Requirements:
• a. Rewrite the passage of the Bettina Welch biography from "Theatre career" to "Edward, My Son.", substituting "young wife" for "young mistress".
• b. According to the Bettina Welch biography, which role did Welch play in J. C. Williamson's production of Camelot, and for how long?
• c. Go on with the Bettina Welch biography from the point where it stops.

Source text:
/---

Bettina Catherine Welch (1922 – 5 March 1993) was a New Zealand-born Australia-based actress, primarily in radio and theatre and of the latter in television roles. She was best known for her role in television soap opera Number 96 as Maggie Cameron, a scheming businesswoman and fashion editor.

The series creator and writer David Sale, stated she was the first major bitch on television, long before Alexis Carrington (Joan Collins)

Early life and training

Welch was born Auckland, New Zealand. Welch started her acting career aged 18 in 1940 when she arrived in Sydney from New Zealand with her parents on holiday. In Sydney she won a competition that led to her being trained by J. C. Williamson's theatre company, and she also began acting on Australian radio. Her training with J. C. Williamson led to a succession of theatre roles with the company.  She married Dermot Patrick O'Brien on 20 February 1945 at St Clanice's Catholic Church, Rushcutters Bay, New South Wales.

Theatre career

When British actor Robert Morley conducted an Australian theatre tour in 1949 she played his young mistress in his co-scripted play Edward, My Son.  
 
Her other stage roles include Australian productions of Harvey with Joe E. Brown, Simon and Laura and The Deep Blue Sea with Googie Withers and John McCallum, the lead role opposite Emrys Jones in Double Image, and a featured role with Sir Robert Helpmann in Nude with Violin by Noël Coward.  
 
Welch appeared as the enchantress Morgan le Fey in J. C. Williamson's production of Camelot in the early 1960s, a role she played for two and a half years. She subsequently took one of the lead roles in four-handed comedy Any Wednesday, appeared in productions of There's A Girl In My Soup, and The Band Wagon. The nurse in Loot, by Joe Orton featured in A Delicate Balance, playing Julia by Edward Albee and took the lead role in a production of Frederick Knott's Wait Until Dark, a role for which she was critically acclaimed.

\---

Given material:

/---

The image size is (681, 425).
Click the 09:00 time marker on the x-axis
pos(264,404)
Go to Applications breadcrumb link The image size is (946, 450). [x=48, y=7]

\---

Replies:
• a.
Theatre career

When British actor Robert Morley conducted an Australian theatre tour in 1949 she played his young wife in his co-scripted play Edward, My Son.

• b. She played the enchantress Morgan le Fey for two and a half years.

• c.
 
Welch played in Melbourne and Sydney in Hal Porter's Australian play Eden House. She had a major role in the Sydney Theatre Company's season of the Stephen Sondheim musical, A Little Night Music" at the Sydney Opera House in 1990.

Television roles

Through the 1960s she also had guest roles in Australian television drama series. In the late 1960s she appeared in the Crawford Productions adventure series Hunter (1967), and played various guest roles in the top-rated Crawford Productions police dramas Homicide and Division 4.

In 1971 Welch appeared in an episode of popular situation comedy series The Group. After that show's writer David Sale, who had earlier been impressed by the performance she gave in the Australian Broadcasting Corporation-Artransa Films science fiction children's series Phoenix 5 (1970), saw her in the relatively minor role in The Group, he promised to write something especially for her next time. When he created Number 96 he kept his word, creating the role of corrupt businesswoman and fashion editor Maggie Cameron for her.

Number 96

Appearing in Number 96 from its inception in March 1972, Welch's character Maggie emerged as a popular bitch-figure in the top-rated serial.

Welch says she partly based her characterisation of Maggie on the Mrs Robinson character played by Anne Bancroft in feature film The Graduate.

In 1973 Welch left Number 96 temporarily to again act on stage opposite Robert Morley, this time in How the Other Half Loves. She returned to the series after that, and also reprised the role in the feature film version of Number 96 released in 1974.

In 1975 Number 96 suffered a drop in ratings so a bomb storyline was developed as a dramatic way to write out several characters. The story went to air in September, and Maggie was revealed to have been the person who planted the bomb and her character written out the series by being sent to prison. Welch returned for a guest appearance in 1976 when Maggie's trial was shown, and she appeared in the show's final episode in 1977 where it was explained that Maggie had been released from prison.

Other television roles

After Number 96 Welch continued to make guest appearances in Australian television series, including roles in Glenview High (1977), The Outsiders (1977), Young Ramsay (1978), and in legal drama Case for the Defence (1978). Through the 1980s Welch played small featured roles in several Australian television movies and feature films, including Undercover (1983), and guest starred in two episodes of A Country Practice. She died in 1993 in Australia, aged 71.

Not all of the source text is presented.